Quant à l’aventure, elle est strictement identique à celle vécue par les gamers présents dans les salles d’arcade en 1989. Cette fidélité ravira les plus pointilleux d’entre-vous. Les développeurs ont aussi choisi de conserver le niveau élevé de la difficulté. Certes, ici, un mode facile a fait son apparition pour les joueurs casuals, mais il faut avouer que c’était un apport bien nécessaire tant le jeu est punitif. Les morts et Game Over s’enchaînant très rapidement et il vous faudra apprendre chaque pattern du jeu, tout en étant très précis dans vos sauts et vos déplacements.

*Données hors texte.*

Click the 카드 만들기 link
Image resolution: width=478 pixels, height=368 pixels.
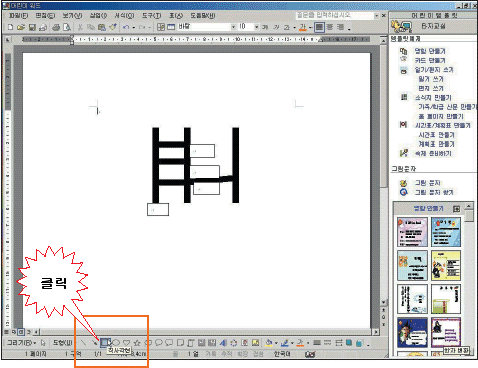[x=430, y=60]
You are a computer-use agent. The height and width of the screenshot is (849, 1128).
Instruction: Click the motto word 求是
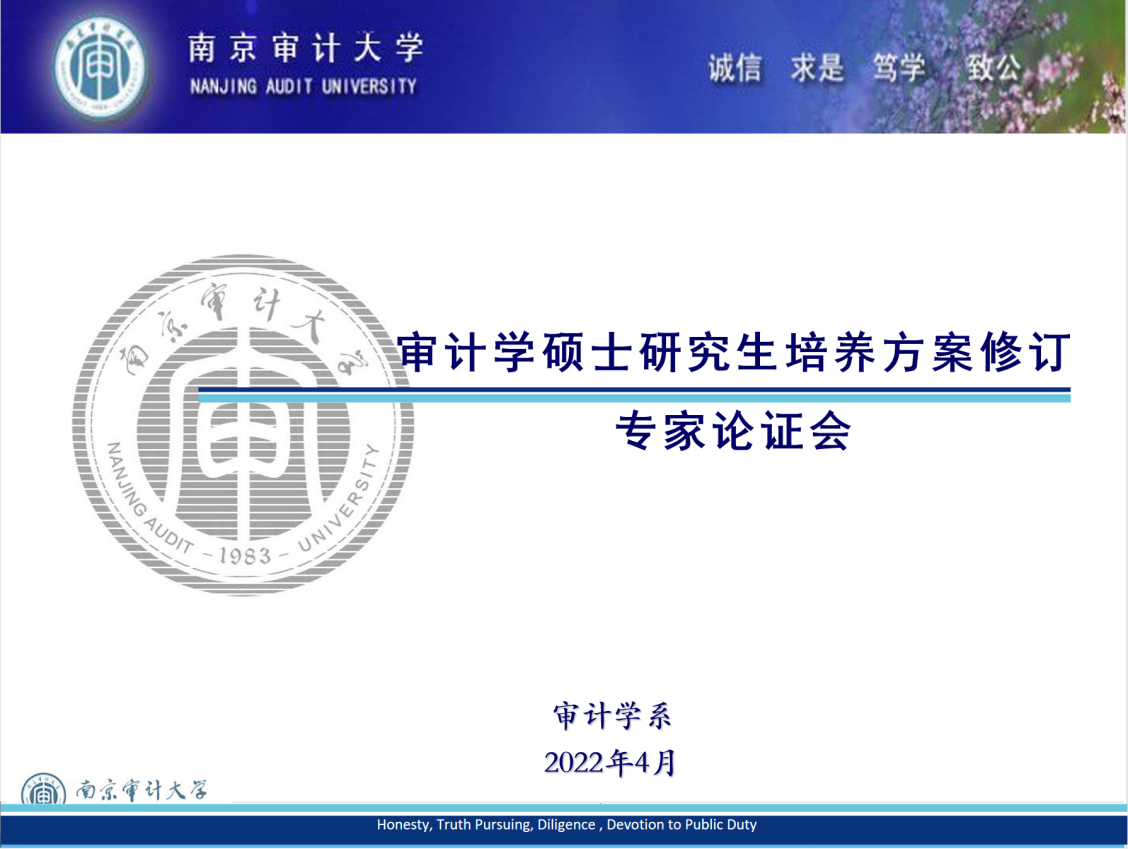coord(817,68)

Car oui, si le jeu originel est bon, mais pas dénoué de défauts, cette mouture 2018 a gardé au passage les mêmes problèmatiques de gameplay de l’époque.
Ce Toki qui mélange Run & Gun et Plateforme manque en effet de souplesse et de vitesse. Toki est lent et peu maniable. Enchaîner trois sauts pour éviter des tirs est parfois un sacerdoce tant le personnage est mou et lourd. Et encore certains petits bugs d’animations rendant l’avancée complexe ont été corrigé avec la dernière mise à jour, notamment dans les tirs.

Toki peut se terminer en 30 minutes, malgré sa difficulté, mais il faudra du réalisme si vous voulez en voir la fin aussi rapidement. Car comme dit plus haut, le jeu est punitif, avec la mort en un tir. Tout nous oblige à être aux aguets, cela d’autant plus à cause d’une jouabilité d’un autre âge et clairement imprécise. Attention, un saut mal jugé, un oublie sur l’arrivée d’un tir et c’est la sentence immédiate. Les nombreux continues du mode facile vous permettront, avec ses 9 vies (et 9 crédits), d’apprendre. Mais cela ne se fait pas rapidement. Plutôt que 30 minutes, il vaudra mieux compter sur 6 ou 7 heures pour terminer l’aventure et rendre à Toki sa belle Miho kidnappée par le vilain Vookimedlo ainsi que sa forme humaine.


Cette version moderne de Toki ne m’a pas vraiment convaincu.
Le jeu a gardé trop de ses défauts passés, alors que pour ne citer que lui, WonderBoy III a su les corriger, avec de jolis tours de passe passe. Ces défauts qui en 1989 étaient pour ainsi dire la norme sont désormais forts désuets et à trop vouloir rester dans le matériel originel, Toki s’est perdu dans le temps. J’aurai aimé que le lifting -pourtant efficace- rende le jeu irrésistible mais malheureusement on a le sentiment de jouer à un vieux jeu… à cause de ce foutu Game Play.